• [TAREAS Y EJERCICIOS]
A. Reproduce de forma literal todo lo que va en la noticia sobre el reencuentro de Polo desde "Can estaba perdido" hasta "compañero de vida.".
B. Según la noticia sobre el reencuentro de Polo, ¿qué agrupación logró identificar el chip del perro?

• [TEXTO DEL DOCUMENTO]
________________________

Can estaba perdido hace tres años
Viajó más de 17 horas desde Coquimbo a Valdivia: El reencuentro de Nicolás y su perrito
Lo que parecía una historia sin retorno terminó convirtiéndose en un emotivo reencuentro que ha conmovido tanto a Valdivia como a Coquimbo. Polo, un perro que estuvo desaparecido durante más de tres años, volvió a los brazos de su dueño, Nicolás, quien no dudó en viajar cerca de 17 horas desde Coquimbo para reencontrarse con su compañero de vida.
Todo comenzó cuando Polo llegó hasta las dependencias del Centro Educacional San Nicolás, en Valdivia, donde fue acogido temporalmente por la familia de la tía Erica y Abel, quienes le entregaron cuidados, cariño y un hogar mientras intentaban encontrar a su familia. Gracias al trabajo de la agrupación @adoptapatitasvaldivia, se logró identificar su chip, revelando una historia que emocionó a todos: su dueño nunca dejó de buscarlo.
“Mi nombre es Nicolás Velázquez y hoy vengo al Colegio San Nicolás en busca de Polo, que es mi perro y mi bebé… mi hijo perruno que estuvo perdido por tres años y cuatro meses”, relató emocionado durante el reencuentro.

________________________

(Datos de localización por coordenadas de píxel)
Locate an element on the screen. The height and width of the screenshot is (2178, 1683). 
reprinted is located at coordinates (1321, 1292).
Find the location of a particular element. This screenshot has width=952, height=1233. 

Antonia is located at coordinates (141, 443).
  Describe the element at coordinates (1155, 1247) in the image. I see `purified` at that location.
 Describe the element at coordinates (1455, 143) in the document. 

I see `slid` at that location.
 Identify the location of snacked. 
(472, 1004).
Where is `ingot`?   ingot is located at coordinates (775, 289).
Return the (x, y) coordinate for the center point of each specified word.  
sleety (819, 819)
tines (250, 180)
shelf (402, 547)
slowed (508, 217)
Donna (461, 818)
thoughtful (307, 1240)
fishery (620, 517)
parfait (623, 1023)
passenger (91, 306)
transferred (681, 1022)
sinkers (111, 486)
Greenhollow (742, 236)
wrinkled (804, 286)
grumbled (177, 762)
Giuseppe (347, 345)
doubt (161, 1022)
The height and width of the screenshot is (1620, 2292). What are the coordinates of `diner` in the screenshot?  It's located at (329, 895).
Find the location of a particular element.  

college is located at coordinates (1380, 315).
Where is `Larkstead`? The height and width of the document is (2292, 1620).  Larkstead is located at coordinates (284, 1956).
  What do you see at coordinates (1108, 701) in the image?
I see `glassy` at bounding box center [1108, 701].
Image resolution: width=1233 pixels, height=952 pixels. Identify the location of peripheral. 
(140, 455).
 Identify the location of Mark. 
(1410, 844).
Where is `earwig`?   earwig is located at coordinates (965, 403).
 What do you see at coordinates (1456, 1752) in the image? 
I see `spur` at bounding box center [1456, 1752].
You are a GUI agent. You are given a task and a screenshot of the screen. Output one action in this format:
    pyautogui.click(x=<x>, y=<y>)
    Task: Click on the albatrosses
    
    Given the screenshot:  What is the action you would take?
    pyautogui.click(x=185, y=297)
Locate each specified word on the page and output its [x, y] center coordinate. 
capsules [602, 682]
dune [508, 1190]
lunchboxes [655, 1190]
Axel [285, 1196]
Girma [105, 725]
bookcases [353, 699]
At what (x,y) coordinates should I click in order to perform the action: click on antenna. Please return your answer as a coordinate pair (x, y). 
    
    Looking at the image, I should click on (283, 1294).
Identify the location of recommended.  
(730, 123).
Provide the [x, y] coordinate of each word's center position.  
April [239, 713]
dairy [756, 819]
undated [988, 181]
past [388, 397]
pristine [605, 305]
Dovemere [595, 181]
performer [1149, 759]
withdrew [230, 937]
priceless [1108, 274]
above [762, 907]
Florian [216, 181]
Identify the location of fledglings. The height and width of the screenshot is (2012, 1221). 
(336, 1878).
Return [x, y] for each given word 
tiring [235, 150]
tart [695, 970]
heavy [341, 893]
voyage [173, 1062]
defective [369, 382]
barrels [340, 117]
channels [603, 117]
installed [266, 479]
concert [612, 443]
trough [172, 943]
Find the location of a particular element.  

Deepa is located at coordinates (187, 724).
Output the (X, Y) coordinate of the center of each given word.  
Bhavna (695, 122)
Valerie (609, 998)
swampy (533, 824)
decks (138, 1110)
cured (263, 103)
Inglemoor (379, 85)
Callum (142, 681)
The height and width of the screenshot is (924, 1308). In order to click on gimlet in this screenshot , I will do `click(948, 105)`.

________________________

• [LISTA DE RESPUESTAS]
A.
Can estaba perdido hace tres años
Viajó más de 17 horas desde Coquimbo a Valdivia: El reencuentro de Nicolás y su perrito
Lo que parecía una historia sin retorno terminó convirtiéndose en un emotivo reencuentro que ha conmovido tanto a Valdivia como a Coquimbo. Polo, un perro que estuvo desaparecido durante más de tres años, volvió a los brazos de su dueño, Nicolás, quien no dudó en viajar cerca de 17 horas desde Coquimbo para reencontrarse con su compañero de vida.

B. La agrupación @adoptapatitasvaldivia.